Mu-Kai poderia ter sido uma obra maior? Ou bastou como
one-shot. Bem, eu particularmente gostaria de poder ler mais um pouco sobre o
tal "Mundo da névoa", sobre a natureza do Oceano Cinza, explorar um
pouco mais detalhadamente as questões de espaço tempo alteradas e misturadas,
bem como, claro, um maior desenvolvimento da relação dos personagens. Mas tal
tipo de enredo é perigo e no caso de uma obra extensa poderia se perder
facilmente, mas isso nunca saberemos, visto até o momento não existir nenhuma
menção de que haverá mais algum material sobre tal obra, visto, como dito no
início, se apenas um "bônus" da publicação de um novo mangá.
Embora eu tenha enumerado esses pontos positivos, e a
one-shot tenha se fechado suficientemente "redonda" sem deixar
dúvidas preponderantes no ar dispensando uma continuação, se prestar bastante
atenção restaram algumas questões no ar, como o fato de os personagens estarem
em linhas de tempo diversas, poderão ambos serem resgatados e habitar na mesma
linha temporal do mundo real, ou o reencontro dos dois ficará para sempre
prejudicado, embora Kenta, em uma bonita cena, demonstre os esforços de Mika
para resgatá-lo por meio de sua coleção de garrafas que serviram como
"Portadoras" de mensagens do mundo real. Relembrando que o mangá
começa com tal coleção de garrafas e termina com ele, sendo uma espécie de
"ciclo".
O que dizer sobre a arte do mangá? trata-se de uma obra
de Yukito Kishiro autor de Gunnm, seus traços são muito bem acabados, as
expressões faciais são esteticamente bem apuradas, suas cenas de ações são
vívidas e fluídas, embora no mangá em questão não haja ação propriamente dita.
Também é notável o avanço da arte de Yukito Kishiro ao longo do tempo, sendo
perceptível o fato de que com o avanço dos anos seu traço abandonou aquela
"aura" de anos 90, o que me faz sentir um tanto nostálgico, visto eu
gostar bastante do traço de Gunnm Clássico.

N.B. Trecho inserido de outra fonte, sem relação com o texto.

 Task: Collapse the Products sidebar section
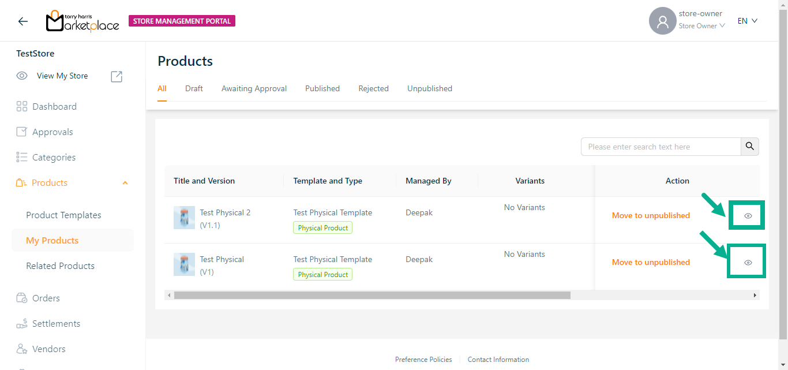point(125,183)
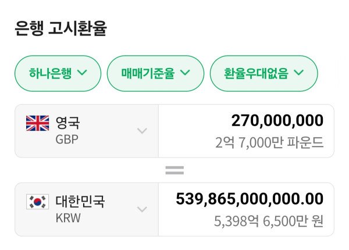Open the 매매기준율 rate type dropdown
Viewport: 349px width, 250px height.
point(155,73)
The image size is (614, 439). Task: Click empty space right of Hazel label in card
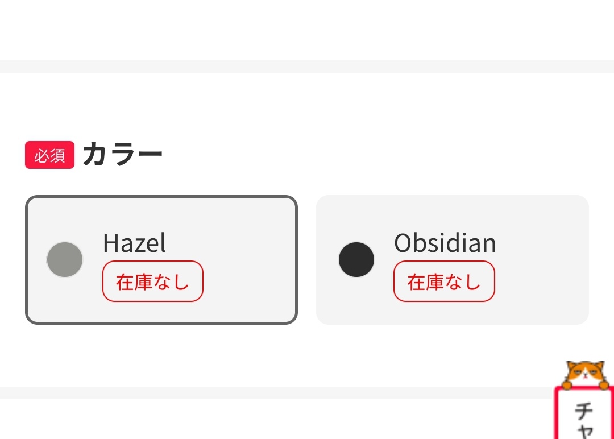[239, 245]
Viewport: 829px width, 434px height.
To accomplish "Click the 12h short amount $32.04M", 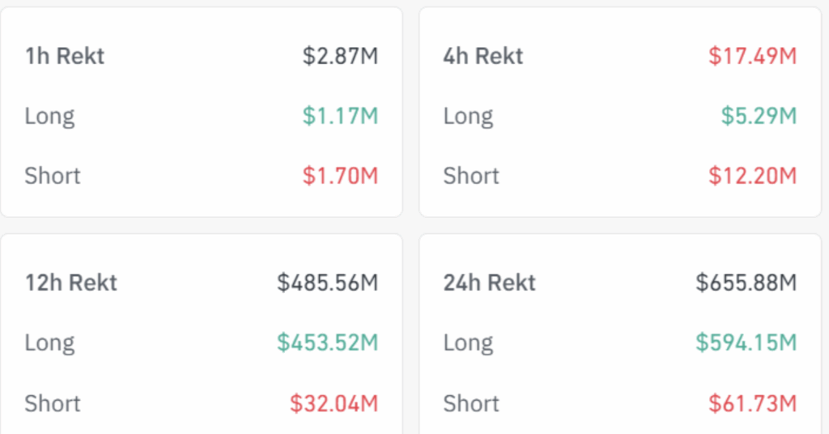I will click(x=334, y=403).
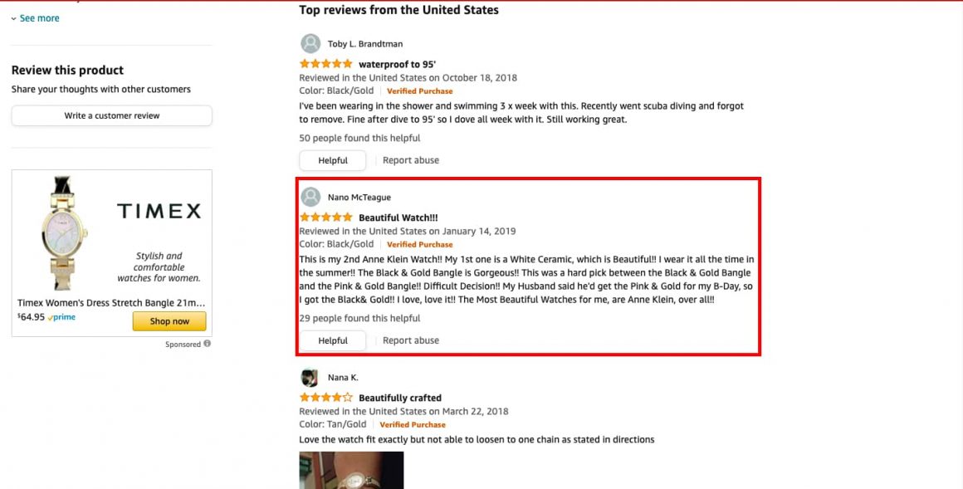The width and height of the screenshot is (963, 489).
Task: Click Report abuse on the waterproof review
Action: click(410, 159)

Vi por aí críticas a esta obra pelo fato de que o autor
não teria se "esforçado" e faltou capricho nos desenhos, sendo que
por se uma one-shot se esperava mais apuro técnico e tal. Mas, segundo minha
análise, esta one-shot não foi um mangá de "porrada" e portanto
dispensa cenas elaboradas de ação. O character design ficou impecável se
comparado com Gunnm e menos carregado de detalhes, o que faz sentido se
observarmos que Mu-Kai é um conto de ficção científica protagonizado por crianças.
Ainda ouso dizer que
Apesar de possuir algumas lacunas como as aqui
apresentadas, Mu-Kai é uma obra válida, um rápido conto de ficção científica
que você não levará muito tempo pra ler, apenas alguns minutos, visto não
possuir nem 40 páginas. Então, boa leitura!